The recent introduction of the WebXR API was not the first time that browser vendors had talked about building an API to support immersive experiences. In fact, WebXR is predated by an earlier API of a similar name—WebVR. This older WebVR API saw two minor releases, 1.0 and 1.1 and shared WebXR’s goal of making immersive (specifically virtual reality) experiences accessible on the web via a URL. WebVR, as the name indicates however, only accounted and optimized for virtual reality experiences, so users could view VR content without a headset via “Magic Windows”, which were monoscopic views of 360º content embedded in a canvas element. Moreover, early iterations of WebVR were tied to the JavaScript thread, and posed many performance challenges (among many others). As a result of this, the lessons learned in implementing WebVR was adapted to create a new API that focused on a simpler implementation, greater performance improvements and a complete immersive experience. This would include VR, AR and Mixed Reality (MR)—for more on the specificities of what those terms mean and how they differ, check out this post.

Start Here

Though WebXR aims to make immersive experiences accessible to web browsers, building for XR is incredibly dissimilar than building web applications that many of us are probably already familiar with. An obvious difference between the two is dimensionality. The 3D web breaks the allegorical fourth wall of the 2D web by allowing developers to enhance the depth and tangibility of applications so they can in a sense bring them to life.

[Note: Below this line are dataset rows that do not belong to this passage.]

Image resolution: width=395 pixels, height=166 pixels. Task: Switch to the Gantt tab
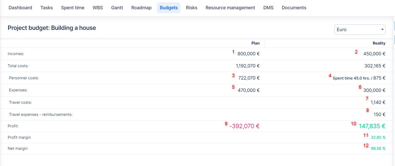click(x=117, y=8)
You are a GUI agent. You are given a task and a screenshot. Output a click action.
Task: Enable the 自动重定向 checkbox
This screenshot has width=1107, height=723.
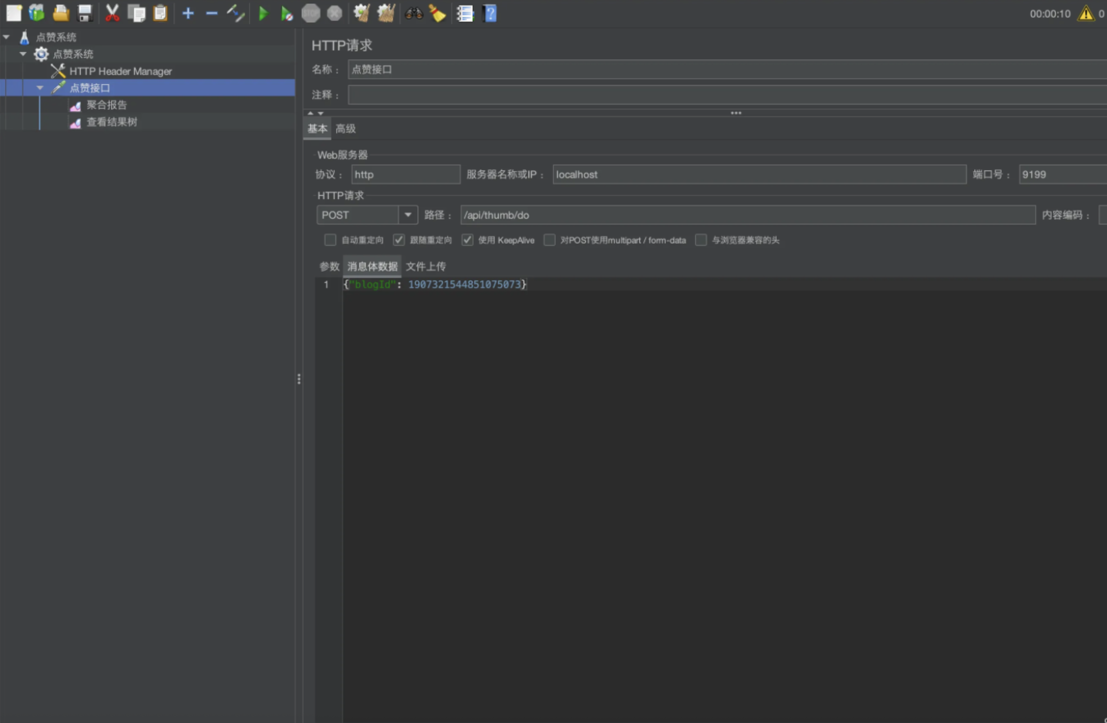330,240
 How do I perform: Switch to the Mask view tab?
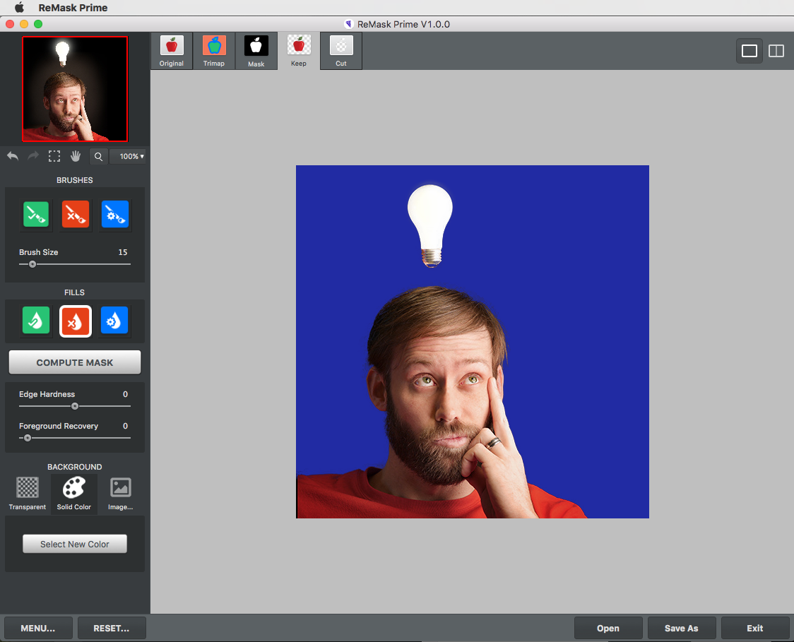point(256,52)
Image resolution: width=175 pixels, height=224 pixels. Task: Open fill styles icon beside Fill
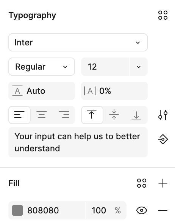tap(142, 183)
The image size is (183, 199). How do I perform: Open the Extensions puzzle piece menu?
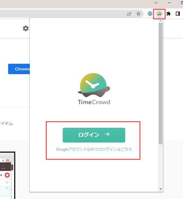(169, 14)
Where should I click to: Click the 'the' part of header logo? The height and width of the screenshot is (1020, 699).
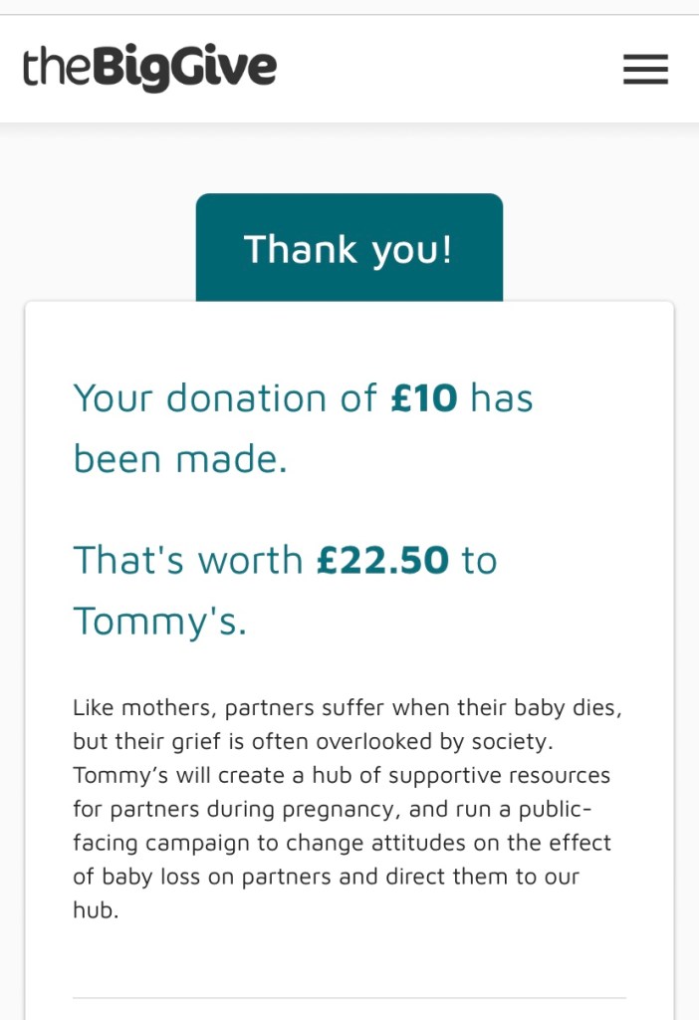tap(56, 69)

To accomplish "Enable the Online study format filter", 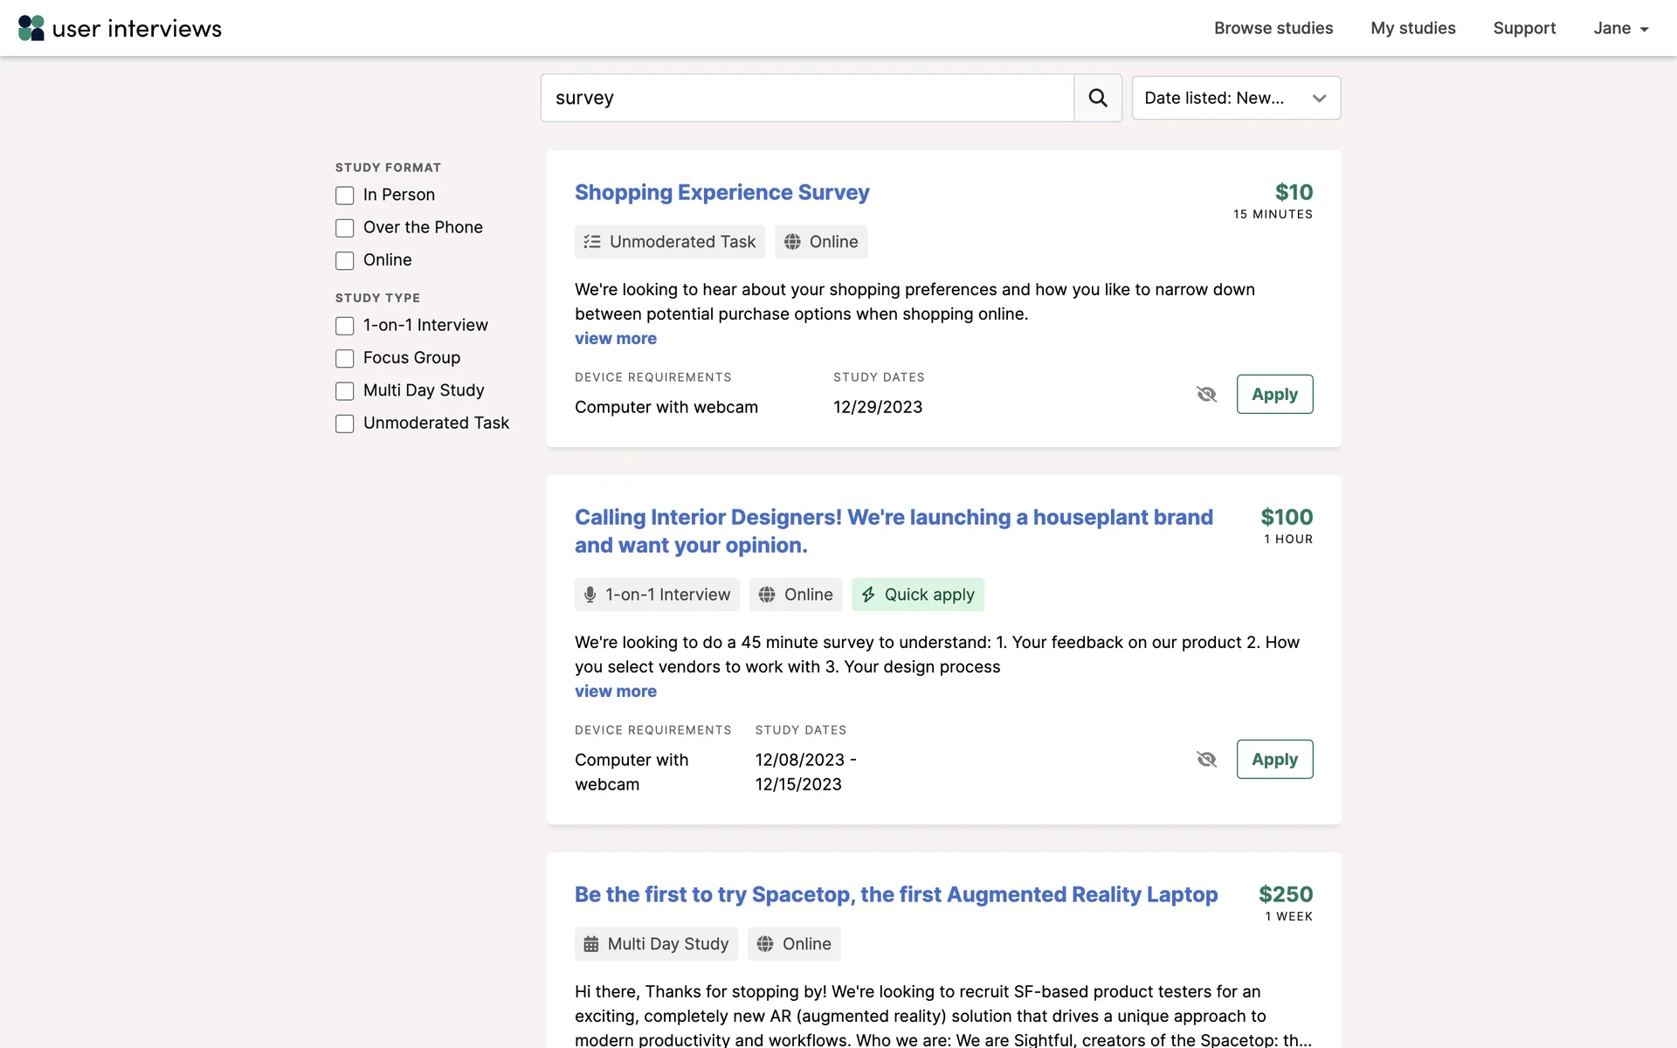I will click(345, 260).
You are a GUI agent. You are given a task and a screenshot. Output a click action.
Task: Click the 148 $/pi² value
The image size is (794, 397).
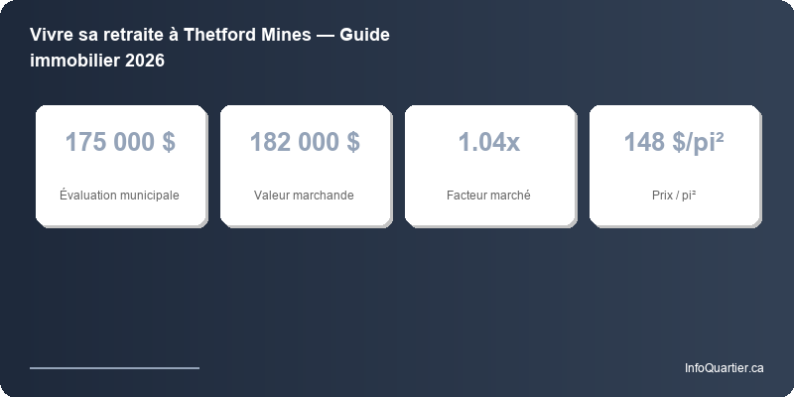pos(673,142)
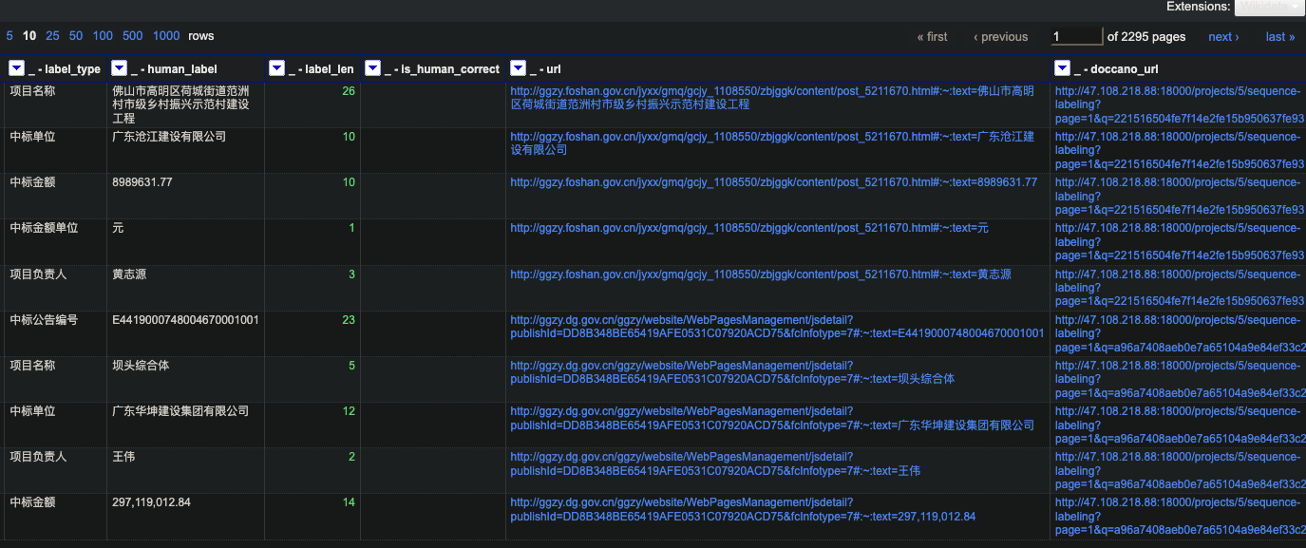Open the filter menu on the is_human_correct column
The height and width of the screenshot is (548, 1306).
pos(372,67)
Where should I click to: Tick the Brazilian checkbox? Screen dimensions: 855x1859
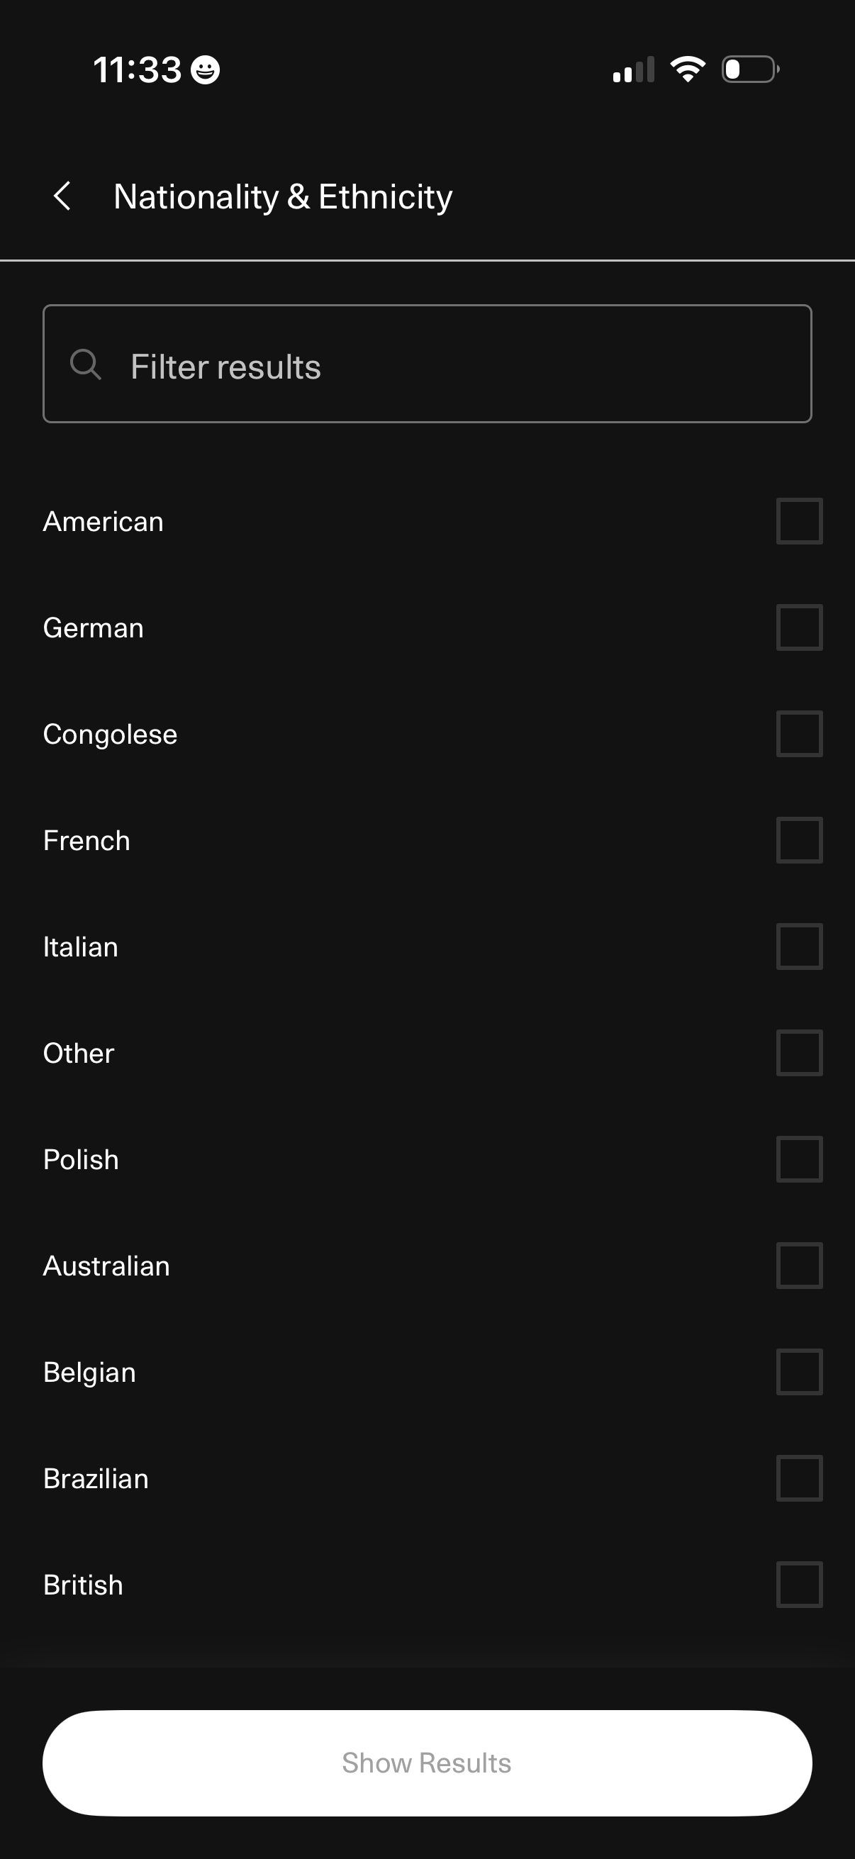(x=799, y=1478)
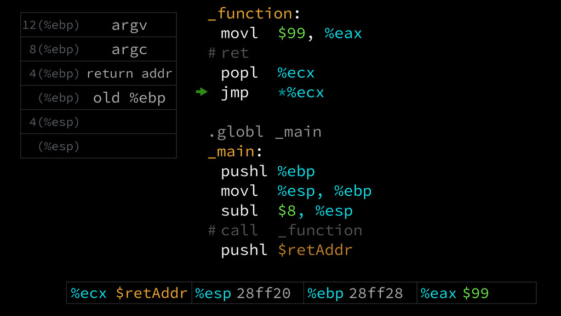
Task: Select the 12(%ebp) argv stack row
Action: (99, 25)
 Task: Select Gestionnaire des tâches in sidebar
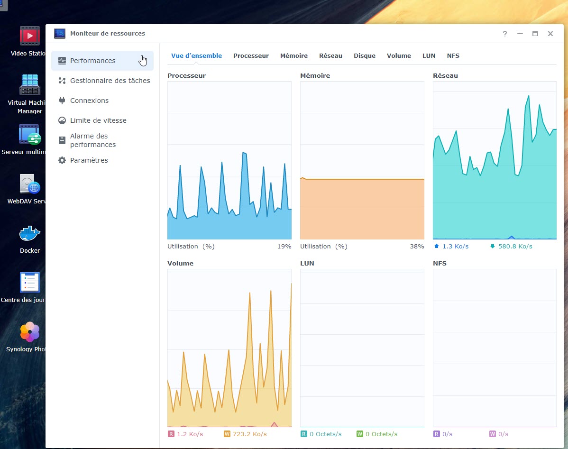110,81
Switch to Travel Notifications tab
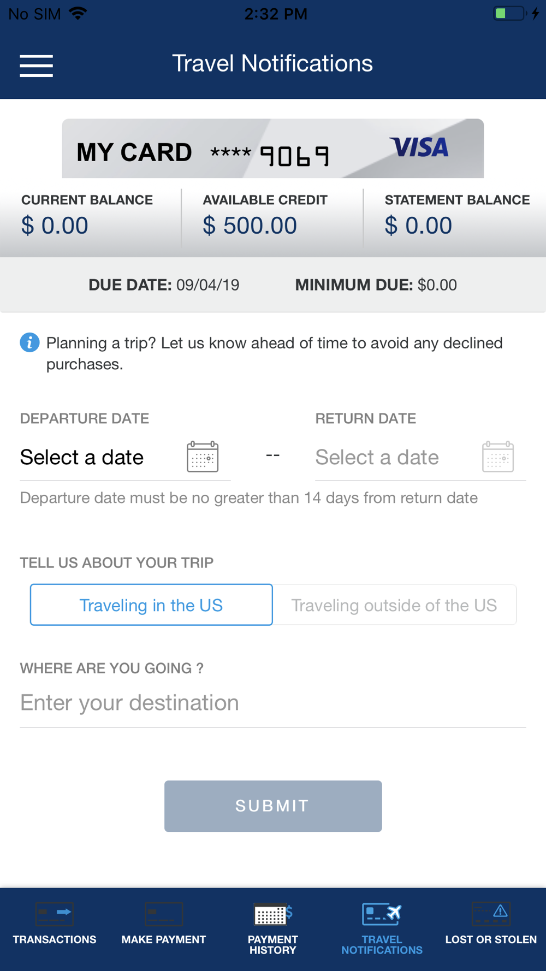The width and height of the screenshot is (546, 971). coord(382,928)
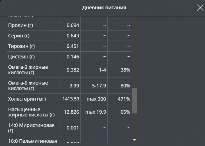This screenshot has width=205, height=146.
Task: Click the vertical scrollbar thumb
Action: point(134,100)
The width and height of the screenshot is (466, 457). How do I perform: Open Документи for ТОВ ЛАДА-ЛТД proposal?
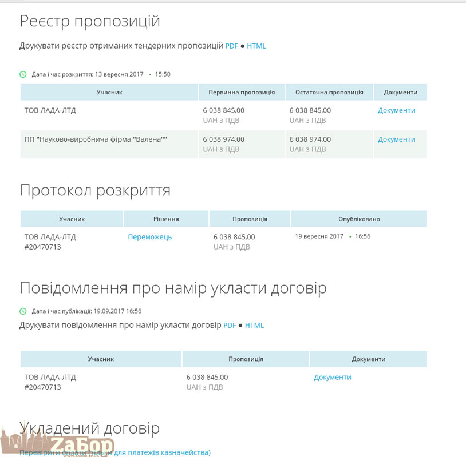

“The best VR and AR efforts add to or enhance pre-existing behaviors.” — InvisionApp team

IRL, make it a better experience

Since XR augments reality, a good place to start when thinking about building for XR is to think about how we currently interact with the world and how XR could improve it. An immediate example that comes to mind is a live map that adds additional indicators for buildings and train stations to get a better “lay of the land” while navigating.

Hold their hand

Immersive experiences are by nature non-linear and non-narrative. This means that the general experience will never be the same regardless of how you intend the experience to be. For applications where you’re literally just putting an object or a person (hi, spiderman) in a room, this may not be as relevant. When using XR to construct a narrative, however, you’ll notice that no matter how hard you try every experience will always be unique. Developers therefore run the risk of confusing or throwing users completely off the story arc if experiences are not in sync with the current environment. To prevent this from happening, it’s therefore important to only reach for XR to build upon a story and add to the overall experience instead of relying on it to tell the story for you. In addition, while we want users to explore the application independently, it’s also key to offer guidance and help along the way so they don’t get completely lost or worse, frustrated.

Design for the medium

Being accustomed to the 2D web platform, it can almost be natural to directly port design principles when building for XR. While this can be a good start for making the switch between the two, it doesn’t take advantage of the full capacities that XR provides. To fully optimize for an AR experience, it’s important to consider the famous phrase “The Medium is the Message”. Instead of thinking of XR experiences as a means of presenting content in a different format, you can utilize it to uncover new possibilities of interacting with the real world. An example of this may be a 3D furniture item that exposes a static price tag that you can click on to navigate to a webpage to complete a purchase. The nice thing here about building for XR is that they are “immersive” and can add to existing web experiences, so build on that.

Through the wall. (Conclusion)

WebXR is an exciting new development that opens up new possibilities for how we can interact with the web. While the API is still in active development, and may very well change drastically in the near future, go check out the spec for it, and this awesome blog post highlighting what’s to come and I promise you will not be disappointed.